→ Task objective: Please print all of the entries, matching them exactly.
#### Data for this task
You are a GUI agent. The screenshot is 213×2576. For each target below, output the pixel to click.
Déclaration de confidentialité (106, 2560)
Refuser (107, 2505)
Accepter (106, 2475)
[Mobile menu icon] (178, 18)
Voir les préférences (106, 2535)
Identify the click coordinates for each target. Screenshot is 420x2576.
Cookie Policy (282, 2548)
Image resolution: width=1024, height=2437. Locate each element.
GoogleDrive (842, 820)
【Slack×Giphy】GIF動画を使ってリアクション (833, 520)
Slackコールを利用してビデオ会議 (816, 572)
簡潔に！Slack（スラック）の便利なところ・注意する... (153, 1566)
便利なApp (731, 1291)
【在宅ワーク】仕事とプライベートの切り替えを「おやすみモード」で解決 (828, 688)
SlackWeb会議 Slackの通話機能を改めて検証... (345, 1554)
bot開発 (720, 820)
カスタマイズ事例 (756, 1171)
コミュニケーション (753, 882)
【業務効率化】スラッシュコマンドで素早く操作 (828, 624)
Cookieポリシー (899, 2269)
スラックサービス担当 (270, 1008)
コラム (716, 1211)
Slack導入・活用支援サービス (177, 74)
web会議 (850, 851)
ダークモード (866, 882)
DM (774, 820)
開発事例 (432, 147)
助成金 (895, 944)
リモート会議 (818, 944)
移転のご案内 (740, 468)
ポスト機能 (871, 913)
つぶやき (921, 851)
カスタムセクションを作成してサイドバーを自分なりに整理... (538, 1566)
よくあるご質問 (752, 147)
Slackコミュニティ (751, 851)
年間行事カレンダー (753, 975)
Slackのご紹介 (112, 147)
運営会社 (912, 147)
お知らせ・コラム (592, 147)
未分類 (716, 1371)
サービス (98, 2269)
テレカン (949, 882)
########
→ Expected answer:
You are a GUI agent. The screenshot is 213×2576. For each target below, output the pixel to click.
Déclaration de confidentialité (106, 2560)
Refuser (107, 2505)
Accepter (106, 2475)
[Mobile menu icon] (178, 18)
Voir les préférences (106, 2535)
Identify the click coordinates for each target. Screenshot is 420x2576.
Cookie Policy (282, 2548)
Image resolution: width=1024, height=2437. Locate each element.
GoogleDrive (842, 820)
【Slack×Giphy】GIF動画を使ってリアクション (833, 520)
Slackコールを利用してビデオ会議 (816, 572)
簡潔に！Slack（スラック）の便利なところ・注意する... (153, 1566)
便利なApp (731, 1291)
【在宅ワーク】仕事とプライベートの切り替えを「おやすみモード」で解決 (828, 688)
SlackWeb会議 Slackの通話機能を改めて検証... (345, 1554)
bot開発 (720, 820)
カスタマイズ事例 (756, 1171)
コミュニケーション (753, 882)
【業務効率化】スラッシュコマンドで素早く操作 (828, 624)
Cookieポリシー (899, 2269)
スラックサービス担当 (270, 1008)
コラム (716, 1211)
Slack導入・活用支援サービス (177, 74)
web会議 (850, 851)
ダークモード (866, 882)
DM (774, 820)
開発事例 (432, 147)
助成金 (895, 944)
リモート会議 (818, 944)
移転のご案内 (740, 468)
ポスト機能 (871, 913)
つぶやき (921, 851)
カスタムセクションを作成してサイドバーを自分なりに整理... (538, 1566)
よくあるご質問 (752, 147)
Slackコミュニティ (751, 851)
年間行事カレンダー (753, 975)
Slackのご紹介 (112, 147)
運営会社 (912, 147)
お知らせ・コラム (592, 147)
未分類 (716, 1371)
サービス (98, 2269)
テレカン (949, 882)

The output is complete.